Regarding the letter "Dogs raised under 'livestock' conditions" [March 22], dog breeding for retail pet sales began in the 1940s. By the 1960s, standards for dogs were so inhumane that Life magazine compared conditions to a concentration camp, resulting in the 1966 Animal Welfare Act.
Today, advances in animal health and psychology have increased exponentially. Only the lives of commercial breeding dogs haven't improved in 50 years, because they are classified as livestock by the U.S. Department of Agriculture.
For a brief moment in 1999, these dogs could look forward to a solid resting surface in their cages. However, livestock owners complained, the USDA listened, and the dogs went back to wire-floor rabbit hutches and worse. Grooming and socialization aren't required and veterinary care is minimal. Clearly something is wrong.
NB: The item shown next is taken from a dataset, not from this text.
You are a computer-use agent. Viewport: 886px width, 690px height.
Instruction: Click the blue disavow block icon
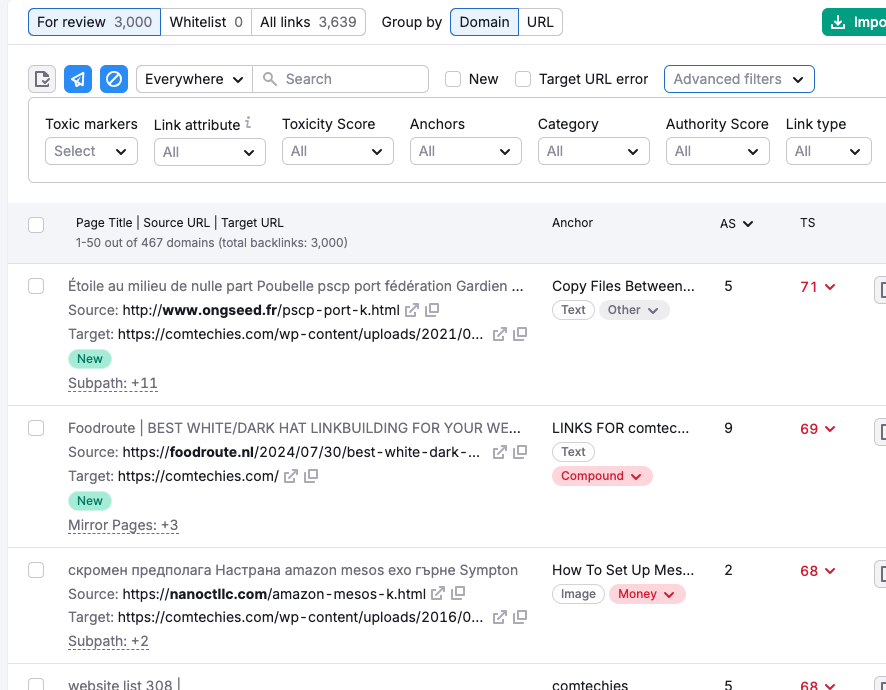(x=113, y=78)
The Office of the Inspector General issues audit reports saying that the USDA "cannot guarantee the safe or humane treatment of the animals in its dog program." Why is the USDA allowed to fail the dogs and puppies in its program year after year?
The dogs need a 2015 Animal Welfare Act to upgrade care and conditions. The act must force the USDA to either do a better job or outsource the program to another government agency or nonprofit.
Dogs aren't livestock, they are companion animals. They should not be exempt from laws and other protections afforded the rest of this country's dogs. Only an act of Congress can help.
Barbara Dennihy, Nesconset
Editor's note: The writer is the New York director of the Companion Animal Protection Society.